** What the task requires **
One part of the entries below is wanted: the lines from the one containing "The image size is (1568, 538)." through the one containing "1351x623 pixels.". Write those out exactly and nothing else.

** Records provided **
*-*-*
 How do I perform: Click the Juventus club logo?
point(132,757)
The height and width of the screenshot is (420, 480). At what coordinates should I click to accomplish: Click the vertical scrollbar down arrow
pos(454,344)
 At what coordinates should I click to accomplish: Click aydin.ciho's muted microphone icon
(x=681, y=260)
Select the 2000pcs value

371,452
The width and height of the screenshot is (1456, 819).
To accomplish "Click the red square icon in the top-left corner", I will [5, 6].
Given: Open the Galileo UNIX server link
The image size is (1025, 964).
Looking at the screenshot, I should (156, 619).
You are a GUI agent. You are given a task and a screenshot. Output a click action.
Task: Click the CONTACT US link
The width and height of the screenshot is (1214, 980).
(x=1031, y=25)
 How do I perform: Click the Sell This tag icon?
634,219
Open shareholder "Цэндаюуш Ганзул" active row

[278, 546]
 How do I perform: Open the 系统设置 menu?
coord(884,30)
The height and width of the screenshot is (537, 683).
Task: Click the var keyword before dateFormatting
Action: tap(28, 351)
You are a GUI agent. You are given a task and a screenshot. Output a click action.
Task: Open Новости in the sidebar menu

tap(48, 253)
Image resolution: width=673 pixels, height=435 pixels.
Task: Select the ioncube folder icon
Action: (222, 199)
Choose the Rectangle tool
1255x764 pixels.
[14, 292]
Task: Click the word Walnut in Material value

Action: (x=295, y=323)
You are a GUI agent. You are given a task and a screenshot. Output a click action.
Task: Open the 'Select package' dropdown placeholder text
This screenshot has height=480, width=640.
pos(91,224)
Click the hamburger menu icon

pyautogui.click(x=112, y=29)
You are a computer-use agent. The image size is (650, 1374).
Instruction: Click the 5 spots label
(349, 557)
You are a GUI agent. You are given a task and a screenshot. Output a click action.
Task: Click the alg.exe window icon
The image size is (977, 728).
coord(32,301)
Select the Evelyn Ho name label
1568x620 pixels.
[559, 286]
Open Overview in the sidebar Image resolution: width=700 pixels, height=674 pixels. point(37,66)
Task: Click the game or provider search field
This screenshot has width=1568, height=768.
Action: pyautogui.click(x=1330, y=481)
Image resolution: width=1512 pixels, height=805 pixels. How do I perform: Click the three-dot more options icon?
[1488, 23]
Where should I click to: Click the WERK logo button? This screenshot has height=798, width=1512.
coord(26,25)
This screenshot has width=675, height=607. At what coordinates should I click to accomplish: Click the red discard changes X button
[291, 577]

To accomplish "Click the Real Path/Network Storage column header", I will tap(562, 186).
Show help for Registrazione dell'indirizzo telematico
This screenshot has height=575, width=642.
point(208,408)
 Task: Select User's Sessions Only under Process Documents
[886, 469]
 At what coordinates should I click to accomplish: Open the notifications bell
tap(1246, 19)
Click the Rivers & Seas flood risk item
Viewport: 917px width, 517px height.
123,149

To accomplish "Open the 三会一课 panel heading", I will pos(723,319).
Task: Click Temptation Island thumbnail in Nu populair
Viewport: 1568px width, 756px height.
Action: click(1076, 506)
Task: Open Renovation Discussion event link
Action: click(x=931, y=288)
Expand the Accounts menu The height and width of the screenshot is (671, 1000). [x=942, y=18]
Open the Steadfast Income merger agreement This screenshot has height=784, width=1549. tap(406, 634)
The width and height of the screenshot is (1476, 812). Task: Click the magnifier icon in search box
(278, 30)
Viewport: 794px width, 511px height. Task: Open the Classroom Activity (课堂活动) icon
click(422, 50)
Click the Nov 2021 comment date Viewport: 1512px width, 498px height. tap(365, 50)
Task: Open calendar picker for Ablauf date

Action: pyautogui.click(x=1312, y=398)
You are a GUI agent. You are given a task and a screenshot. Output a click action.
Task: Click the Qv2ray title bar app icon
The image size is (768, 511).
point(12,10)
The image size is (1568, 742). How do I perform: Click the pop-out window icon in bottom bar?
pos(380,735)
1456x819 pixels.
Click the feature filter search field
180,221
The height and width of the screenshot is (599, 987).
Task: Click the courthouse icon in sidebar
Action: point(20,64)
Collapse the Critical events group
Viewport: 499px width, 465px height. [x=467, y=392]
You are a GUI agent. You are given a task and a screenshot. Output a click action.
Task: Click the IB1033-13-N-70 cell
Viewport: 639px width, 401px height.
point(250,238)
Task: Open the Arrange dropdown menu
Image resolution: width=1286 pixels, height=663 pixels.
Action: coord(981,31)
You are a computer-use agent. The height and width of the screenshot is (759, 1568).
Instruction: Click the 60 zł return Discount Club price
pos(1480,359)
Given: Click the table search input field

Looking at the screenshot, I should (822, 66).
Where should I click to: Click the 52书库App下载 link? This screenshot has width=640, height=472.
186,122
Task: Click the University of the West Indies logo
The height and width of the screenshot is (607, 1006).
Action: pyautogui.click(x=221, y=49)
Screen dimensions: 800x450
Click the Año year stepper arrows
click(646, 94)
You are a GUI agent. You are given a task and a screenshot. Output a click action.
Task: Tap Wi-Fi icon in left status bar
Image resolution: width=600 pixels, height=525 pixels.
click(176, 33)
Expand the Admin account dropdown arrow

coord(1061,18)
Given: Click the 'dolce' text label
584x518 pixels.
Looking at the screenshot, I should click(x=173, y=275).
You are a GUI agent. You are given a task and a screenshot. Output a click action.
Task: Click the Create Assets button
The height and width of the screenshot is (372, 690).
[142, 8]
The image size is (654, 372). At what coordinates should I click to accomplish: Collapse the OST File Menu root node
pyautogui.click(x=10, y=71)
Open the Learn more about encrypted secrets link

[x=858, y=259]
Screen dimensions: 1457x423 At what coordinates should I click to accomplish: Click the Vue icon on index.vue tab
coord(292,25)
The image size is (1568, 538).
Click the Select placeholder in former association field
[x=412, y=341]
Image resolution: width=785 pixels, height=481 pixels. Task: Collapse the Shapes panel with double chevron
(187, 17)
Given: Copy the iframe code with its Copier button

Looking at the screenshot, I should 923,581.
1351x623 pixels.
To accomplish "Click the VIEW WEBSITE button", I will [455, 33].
*-*-*
** Response **
The image size is (1568, 538).
Click the Select placeholder in former association field
[x=412, y=341]
Image resolution: width=785 pixels, height=481 pixels. Task: Collapse the Shapes panel with double chevron
(187, 17)
Given: Copy the iframe code with its Copier button

Looking at the screenshot, I should 923,581.
1351x623 pixels.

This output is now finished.